> Exercise prompt:
Please filter the data below down to the lines holding the string "computer".
______________________________
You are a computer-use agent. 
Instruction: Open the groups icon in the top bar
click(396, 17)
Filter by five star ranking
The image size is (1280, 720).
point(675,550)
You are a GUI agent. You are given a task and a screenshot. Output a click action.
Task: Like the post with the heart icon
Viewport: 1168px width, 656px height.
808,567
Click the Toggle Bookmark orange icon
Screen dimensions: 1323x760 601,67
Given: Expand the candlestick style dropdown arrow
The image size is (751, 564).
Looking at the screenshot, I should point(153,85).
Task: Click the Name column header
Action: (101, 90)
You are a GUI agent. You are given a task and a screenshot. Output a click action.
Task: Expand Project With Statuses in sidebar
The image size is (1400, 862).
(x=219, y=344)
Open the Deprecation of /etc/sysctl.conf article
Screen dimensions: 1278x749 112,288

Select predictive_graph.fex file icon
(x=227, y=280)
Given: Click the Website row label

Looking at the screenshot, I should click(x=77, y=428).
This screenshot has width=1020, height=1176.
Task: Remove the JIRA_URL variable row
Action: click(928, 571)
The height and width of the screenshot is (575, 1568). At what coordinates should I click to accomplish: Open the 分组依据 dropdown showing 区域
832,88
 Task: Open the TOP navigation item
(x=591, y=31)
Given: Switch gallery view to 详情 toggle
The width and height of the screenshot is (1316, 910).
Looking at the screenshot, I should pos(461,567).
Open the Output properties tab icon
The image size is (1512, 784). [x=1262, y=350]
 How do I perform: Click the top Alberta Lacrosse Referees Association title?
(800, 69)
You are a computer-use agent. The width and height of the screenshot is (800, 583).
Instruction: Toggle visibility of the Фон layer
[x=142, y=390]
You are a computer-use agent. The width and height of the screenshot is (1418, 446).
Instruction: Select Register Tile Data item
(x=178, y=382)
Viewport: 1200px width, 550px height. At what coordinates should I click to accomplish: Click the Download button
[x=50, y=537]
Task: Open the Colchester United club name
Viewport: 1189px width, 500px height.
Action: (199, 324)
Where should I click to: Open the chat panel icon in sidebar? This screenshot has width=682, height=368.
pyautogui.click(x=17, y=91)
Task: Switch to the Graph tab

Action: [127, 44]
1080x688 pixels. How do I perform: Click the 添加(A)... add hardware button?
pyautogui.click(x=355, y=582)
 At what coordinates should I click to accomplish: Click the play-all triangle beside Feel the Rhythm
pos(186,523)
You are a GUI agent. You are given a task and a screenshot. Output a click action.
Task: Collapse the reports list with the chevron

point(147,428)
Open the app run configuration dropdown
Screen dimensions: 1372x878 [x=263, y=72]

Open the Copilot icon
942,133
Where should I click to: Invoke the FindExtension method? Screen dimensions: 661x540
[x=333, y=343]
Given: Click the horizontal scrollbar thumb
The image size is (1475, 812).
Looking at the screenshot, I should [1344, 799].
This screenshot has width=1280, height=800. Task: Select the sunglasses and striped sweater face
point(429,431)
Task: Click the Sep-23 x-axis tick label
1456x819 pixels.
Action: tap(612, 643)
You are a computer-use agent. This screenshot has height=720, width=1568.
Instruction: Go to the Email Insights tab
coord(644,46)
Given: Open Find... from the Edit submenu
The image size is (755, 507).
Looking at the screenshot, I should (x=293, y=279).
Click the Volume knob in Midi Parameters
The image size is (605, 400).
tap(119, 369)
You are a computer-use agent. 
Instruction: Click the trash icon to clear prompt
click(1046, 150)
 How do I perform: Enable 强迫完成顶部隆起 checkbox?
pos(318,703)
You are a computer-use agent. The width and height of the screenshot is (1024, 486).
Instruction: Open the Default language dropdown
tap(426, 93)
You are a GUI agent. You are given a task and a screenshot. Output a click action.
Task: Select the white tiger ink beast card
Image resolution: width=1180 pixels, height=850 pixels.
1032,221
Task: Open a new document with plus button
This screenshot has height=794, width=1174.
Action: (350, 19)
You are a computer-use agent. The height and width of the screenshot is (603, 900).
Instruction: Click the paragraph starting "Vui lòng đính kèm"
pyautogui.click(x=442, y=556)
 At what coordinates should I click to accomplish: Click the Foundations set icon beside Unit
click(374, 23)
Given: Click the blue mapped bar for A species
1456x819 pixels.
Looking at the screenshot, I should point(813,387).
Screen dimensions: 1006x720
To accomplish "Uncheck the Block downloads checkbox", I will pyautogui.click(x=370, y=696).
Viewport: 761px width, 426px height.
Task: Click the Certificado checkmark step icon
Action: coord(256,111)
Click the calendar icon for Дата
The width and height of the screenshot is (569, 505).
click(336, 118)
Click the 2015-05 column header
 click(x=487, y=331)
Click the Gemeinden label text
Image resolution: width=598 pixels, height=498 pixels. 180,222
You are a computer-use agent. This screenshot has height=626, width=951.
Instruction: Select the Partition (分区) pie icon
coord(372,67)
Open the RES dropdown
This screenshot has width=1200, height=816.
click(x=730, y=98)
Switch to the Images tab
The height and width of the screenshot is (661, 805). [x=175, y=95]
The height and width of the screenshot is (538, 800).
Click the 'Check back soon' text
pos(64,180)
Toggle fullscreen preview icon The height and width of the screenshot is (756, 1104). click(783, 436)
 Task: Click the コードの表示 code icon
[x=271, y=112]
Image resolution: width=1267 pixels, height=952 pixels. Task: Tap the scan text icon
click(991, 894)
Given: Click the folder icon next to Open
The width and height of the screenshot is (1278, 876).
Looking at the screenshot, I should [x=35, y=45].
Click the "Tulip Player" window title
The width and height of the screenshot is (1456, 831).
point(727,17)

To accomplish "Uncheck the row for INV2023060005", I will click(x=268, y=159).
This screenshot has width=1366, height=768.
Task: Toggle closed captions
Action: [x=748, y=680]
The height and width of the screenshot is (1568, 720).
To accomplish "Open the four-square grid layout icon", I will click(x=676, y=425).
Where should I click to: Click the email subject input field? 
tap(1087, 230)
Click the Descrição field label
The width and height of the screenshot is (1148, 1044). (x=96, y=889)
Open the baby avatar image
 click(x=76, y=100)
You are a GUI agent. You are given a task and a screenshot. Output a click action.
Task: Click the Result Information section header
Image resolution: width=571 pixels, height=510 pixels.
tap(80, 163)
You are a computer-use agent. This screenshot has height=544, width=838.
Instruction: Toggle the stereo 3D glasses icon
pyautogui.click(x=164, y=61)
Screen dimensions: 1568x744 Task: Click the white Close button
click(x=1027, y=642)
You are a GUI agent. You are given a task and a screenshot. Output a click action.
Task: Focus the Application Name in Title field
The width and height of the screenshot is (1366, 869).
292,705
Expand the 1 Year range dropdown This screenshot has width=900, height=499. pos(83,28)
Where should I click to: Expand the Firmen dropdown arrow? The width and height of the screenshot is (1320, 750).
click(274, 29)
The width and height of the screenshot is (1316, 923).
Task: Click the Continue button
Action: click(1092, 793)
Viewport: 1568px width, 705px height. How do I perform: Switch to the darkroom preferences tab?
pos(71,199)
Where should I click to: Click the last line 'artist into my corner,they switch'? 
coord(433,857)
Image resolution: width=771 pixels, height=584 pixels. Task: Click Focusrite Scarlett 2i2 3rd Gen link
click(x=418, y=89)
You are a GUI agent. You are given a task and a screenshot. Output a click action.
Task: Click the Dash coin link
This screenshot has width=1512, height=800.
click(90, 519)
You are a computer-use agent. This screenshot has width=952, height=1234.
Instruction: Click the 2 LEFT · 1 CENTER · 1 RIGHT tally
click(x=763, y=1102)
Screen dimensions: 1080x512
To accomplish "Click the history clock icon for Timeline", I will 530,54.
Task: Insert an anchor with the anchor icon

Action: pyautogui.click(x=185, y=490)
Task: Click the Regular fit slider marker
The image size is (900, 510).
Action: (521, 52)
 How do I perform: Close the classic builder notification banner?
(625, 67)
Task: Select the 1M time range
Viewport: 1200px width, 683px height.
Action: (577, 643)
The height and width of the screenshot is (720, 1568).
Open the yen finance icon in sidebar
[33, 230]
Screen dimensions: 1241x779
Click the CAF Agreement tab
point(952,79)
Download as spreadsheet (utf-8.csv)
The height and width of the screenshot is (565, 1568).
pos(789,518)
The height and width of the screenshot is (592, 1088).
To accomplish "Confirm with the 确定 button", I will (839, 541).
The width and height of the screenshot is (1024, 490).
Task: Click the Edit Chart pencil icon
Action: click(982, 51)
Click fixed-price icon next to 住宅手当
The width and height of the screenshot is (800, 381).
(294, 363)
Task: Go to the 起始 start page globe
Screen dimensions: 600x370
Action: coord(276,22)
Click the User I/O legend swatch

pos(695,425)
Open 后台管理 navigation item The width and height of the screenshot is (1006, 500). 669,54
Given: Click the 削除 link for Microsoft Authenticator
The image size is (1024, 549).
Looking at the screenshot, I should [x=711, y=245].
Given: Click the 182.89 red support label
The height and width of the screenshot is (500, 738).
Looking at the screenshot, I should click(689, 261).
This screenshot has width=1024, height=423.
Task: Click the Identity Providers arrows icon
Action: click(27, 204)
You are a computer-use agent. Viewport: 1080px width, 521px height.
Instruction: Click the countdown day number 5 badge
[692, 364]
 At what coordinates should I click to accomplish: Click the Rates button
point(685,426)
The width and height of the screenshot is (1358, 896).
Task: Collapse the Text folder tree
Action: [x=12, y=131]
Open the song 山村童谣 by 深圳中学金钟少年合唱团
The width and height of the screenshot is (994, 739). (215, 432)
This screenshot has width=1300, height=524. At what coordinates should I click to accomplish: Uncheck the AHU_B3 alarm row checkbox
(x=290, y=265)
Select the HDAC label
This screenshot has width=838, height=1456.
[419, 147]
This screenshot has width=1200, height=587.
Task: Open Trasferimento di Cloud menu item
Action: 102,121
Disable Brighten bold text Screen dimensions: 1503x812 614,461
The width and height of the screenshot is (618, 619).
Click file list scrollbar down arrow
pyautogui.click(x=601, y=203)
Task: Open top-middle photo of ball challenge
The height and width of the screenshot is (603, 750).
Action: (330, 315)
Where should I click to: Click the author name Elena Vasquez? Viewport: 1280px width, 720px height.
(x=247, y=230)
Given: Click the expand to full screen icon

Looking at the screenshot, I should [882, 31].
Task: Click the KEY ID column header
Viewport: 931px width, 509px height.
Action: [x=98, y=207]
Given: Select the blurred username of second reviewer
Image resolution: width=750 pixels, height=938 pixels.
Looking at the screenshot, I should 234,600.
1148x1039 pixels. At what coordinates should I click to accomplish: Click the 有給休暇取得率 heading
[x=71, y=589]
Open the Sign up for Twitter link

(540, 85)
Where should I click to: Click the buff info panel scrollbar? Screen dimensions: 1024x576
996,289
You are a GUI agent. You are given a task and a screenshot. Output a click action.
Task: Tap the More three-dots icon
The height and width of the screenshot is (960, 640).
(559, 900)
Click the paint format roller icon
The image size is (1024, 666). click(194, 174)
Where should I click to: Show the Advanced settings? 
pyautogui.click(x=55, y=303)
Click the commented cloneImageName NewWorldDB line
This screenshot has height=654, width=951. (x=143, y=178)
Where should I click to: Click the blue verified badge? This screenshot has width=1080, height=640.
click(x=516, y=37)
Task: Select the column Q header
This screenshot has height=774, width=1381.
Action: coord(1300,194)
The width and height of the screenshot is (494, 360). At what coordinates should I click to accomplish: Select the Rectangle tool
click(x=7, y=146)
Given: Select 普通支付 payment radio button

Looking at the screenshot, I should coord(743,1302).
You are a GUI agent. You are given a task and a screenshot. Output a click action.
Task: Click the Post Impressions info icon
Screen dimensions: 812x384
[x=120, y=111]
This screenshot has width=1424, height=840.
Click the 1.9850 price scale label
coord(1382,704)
______________________________
> Solution for this problem:
You are a computer-use agent. 
You are a computer-use agent. The width and height of the screenshot is (800, 583).
You are a computer-use agent. The width and height of the screenshot is (1418, 446).
You are a computer-use agent. This screenshot has height=720, width=1568.
You are a computer-use agent. 
You are a computer-use agent. The width and height of the screenshot is (1024, 486).
You are a computer-use agent. The height and width of the screenshot is (603, 900).
You are a computer-use agent. This screenshot has height=626, width=951.
You are a computer-use agent. This screenshot has height=544, width=838.
You are a computer-use agent. This screenshot has width=952, height=1234.
You are a computer-use agent. Viewport: 1080px width, 521px height.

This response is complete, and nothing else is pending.